# TRAVAIL DEMANDÉ
• 1. Recopiez à l'identique toutes les lignes de chacun des enregistrements ci-dessous.
• 2. Rédigez la suite de l'article sur les investissements américains au Cameroun, en enchaînant sur la dernière phrase de la page.

# PAGE
^^^^^^^^
Etats-Unis : la carte camerounaise

Après le secteur de l’électricité, les Américains misent sur les mines. Objectifs : accroître leurs parts de marché et sécuriser leurs approvisionnements énergétiques en provenance de la région.

Publié le 6 novembre 2007 Lecture : 5 minutes.

Six milliards de dollars : tel est le montant que serait prêt à débourser un groupe d’entreprises américaines pour développer l’exploitation d’un gisement de bauxite, dans le nord du Cameroun, à Minim-Martap (voir encadré). Depuis la mise en service, en octobre 2003, du pipeline de 1 000 km – financé par le consortium emmené par la major ExxonMobil – reliant le champ d’hydrocarbures tchadien de Doba au terminal maritime camerounais de Kribi, il s’agirait du plus gros investissement américain en Afrique subsaharienne. La construction de l’oléoduc s’était alors élevée à 4,4 milliards de dollars Pas de doute, l’intérêt de Washington pour le Cameroun se confirme et la liste de ses investissements dans le pays ne cesse de s’allonger.
^^^^^^^^
# ENREGISTREMENTS FOURNIS
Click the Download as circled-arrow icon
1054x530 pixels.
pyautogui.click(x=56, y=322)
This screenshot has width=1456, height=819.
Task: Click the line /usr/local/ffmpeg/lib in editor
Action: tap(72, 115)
^^^^^^^^
# RÉPONSES ATTENDUES
• 1.
Click the Download as circled-arrow icon
1054x530 pixels.
pyautogui.click(x=56, y=322)
This screenshot has width=1456, height=819.
Task: Click the line /usr/local/ffmpeg/lib in editor
Action: tap(72, 115)

• 2.
163 millions de dollars en 2003
En 2001, l’entreprise américaine AES a conquis le secteur de l’électricité camerounaise en remportant l’appel d’offres lancé par Yaoundé pour la privatisation de sa compagnie nationale, la Société nationale d’électricité (Sonel). En 2003, une autre société basée aux États-Unis, Geovic, a obtenu un permis pour exploiter, à partir de 2009, un énorme gisement de cobalt et de nickel dans l’est du pays. Ses réserves sont estimées à 1 milliard de tonnes de minerais. Une compagnie de transport urbain et interurbain, Transnational Automotive Group, assure, quant à elle, la liaison entre Yaoundé et Douala ainsi que la desserte de plusieurs quartiers de la capitale.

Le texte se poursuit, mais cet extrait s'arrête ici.